Nova coletânea da Quarentena do Zodíaco chega ao mundo nesta sexta-feira; ouça 'Mapa Astral Vol. 2: ÁGUA'

Lançamento do selo Tal e Tal Records sucede o volume 'FOGO'

Música

Por Luiza Padilha

 

O esoterismo desta sexta-feira 13 se intensifica com a chegada do segundo dos quatro volumes da coletânea de produções caseiras Quarentena do Zodíaco. Após o lançamento da coletânea FOGO, em agosto, chega a vez de Mapa Astral Vol. 2: ÁGUA.
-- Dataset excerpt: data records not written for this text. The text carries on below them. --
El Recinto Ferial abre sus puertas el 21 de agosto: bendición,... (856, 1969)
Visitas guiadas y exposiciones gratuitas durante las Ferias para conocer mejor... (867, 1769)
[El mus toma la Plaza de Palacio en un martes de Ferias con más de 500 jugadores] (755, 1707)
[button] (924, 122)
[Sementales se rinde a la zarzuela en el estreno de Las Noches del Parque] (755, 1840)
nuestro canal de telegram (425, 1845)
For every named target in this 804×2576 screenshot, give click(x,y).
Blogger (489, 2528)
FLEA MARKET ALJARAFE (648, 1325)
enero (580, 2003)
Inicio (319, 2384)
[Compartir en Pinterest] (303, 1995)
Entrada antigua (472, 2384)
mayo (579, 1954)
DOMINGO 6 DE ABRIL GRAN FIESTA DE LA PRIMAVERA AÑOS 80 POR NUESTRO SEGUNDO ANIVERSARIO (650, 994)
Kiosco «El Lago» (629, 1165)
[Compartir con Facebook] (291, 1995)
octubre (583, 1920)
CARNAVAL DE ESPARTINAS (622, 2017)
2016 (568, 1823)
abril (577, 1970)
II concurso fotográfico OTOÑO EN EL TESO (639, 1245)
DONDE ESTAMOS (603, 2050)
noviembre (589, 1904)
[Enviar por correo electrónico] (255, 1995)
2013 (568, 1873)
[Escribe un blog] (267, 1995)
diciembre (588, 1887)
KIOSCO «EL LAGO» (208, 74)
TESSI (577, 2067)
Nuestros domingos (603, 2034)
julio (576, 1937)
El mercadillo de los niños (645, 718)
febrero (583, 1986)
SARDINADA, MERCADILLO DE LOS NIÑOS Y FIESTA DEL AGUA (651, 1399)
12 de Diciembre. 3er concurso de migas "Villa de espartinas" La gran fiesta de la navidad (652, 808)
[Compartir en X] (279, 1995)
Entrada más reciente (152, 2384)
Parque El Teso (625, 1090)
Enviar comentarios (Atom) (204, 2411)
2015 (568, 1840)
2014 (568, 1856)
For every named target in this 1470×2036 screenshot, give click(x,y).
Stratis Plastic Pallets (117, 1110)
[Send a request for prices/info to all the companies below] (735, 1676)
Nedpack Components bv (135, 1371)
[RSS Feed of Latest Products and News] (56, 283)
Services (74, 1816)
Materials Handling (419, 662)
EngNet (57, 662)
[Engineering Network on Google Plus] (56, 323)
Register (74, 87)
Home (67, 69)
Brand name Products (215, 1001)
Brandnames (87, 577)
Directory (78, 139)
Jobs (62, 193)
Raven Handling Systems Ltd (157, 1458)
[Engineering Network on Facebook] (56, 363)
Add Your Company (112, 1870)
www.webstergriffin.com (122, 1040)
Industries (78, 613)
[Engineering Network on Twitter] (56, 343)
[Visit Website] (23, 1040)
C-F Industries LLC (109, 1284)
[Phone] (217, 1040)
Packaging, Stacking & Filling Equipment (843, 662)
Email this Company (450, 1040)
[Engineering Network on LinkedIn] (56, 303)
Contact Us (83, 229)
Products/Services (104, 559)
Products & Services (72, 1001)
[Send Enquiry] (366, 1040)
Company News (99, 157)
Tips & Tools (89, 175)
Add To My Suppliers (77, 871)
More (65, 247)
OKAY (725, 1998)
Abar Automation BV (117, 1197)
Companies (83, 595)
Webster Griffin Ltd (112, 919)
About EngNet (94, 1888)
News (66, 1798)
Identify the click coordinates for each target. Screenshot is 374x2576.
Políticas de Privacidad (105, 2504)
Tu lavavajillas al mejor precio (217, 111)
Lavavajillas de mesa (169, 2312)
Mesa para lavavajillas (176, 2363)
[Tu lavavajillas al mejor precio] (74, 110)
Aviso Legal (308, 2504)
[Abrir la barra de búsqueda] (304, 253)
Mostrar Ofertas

Os álbuns da Quarentena do Zodíaco são construídos de maneira totalmente coletiva e independente. No caso da coletânea ÁGUA, um edital foi publicado há alguns meses com uma convocatória para que artistas pudessem enviar suas músicas. Após essa etapa, integrantes do selo Tal e Tal Records e alguns artistas que participaram da primeira coletânea fizeram a seleção das músicas que estão presentes neste volume.

Conheça os 15 artistas de 'Mapa Astral Vol. 2 ::: ÁGUA': 

 

1. Amanda Gabana e Clarice Nilles 

Amanda Gabana e Clarice Nilles são duas multiartistas com os pés em diferentes universos - do teatro e da dança - e unidas pela música.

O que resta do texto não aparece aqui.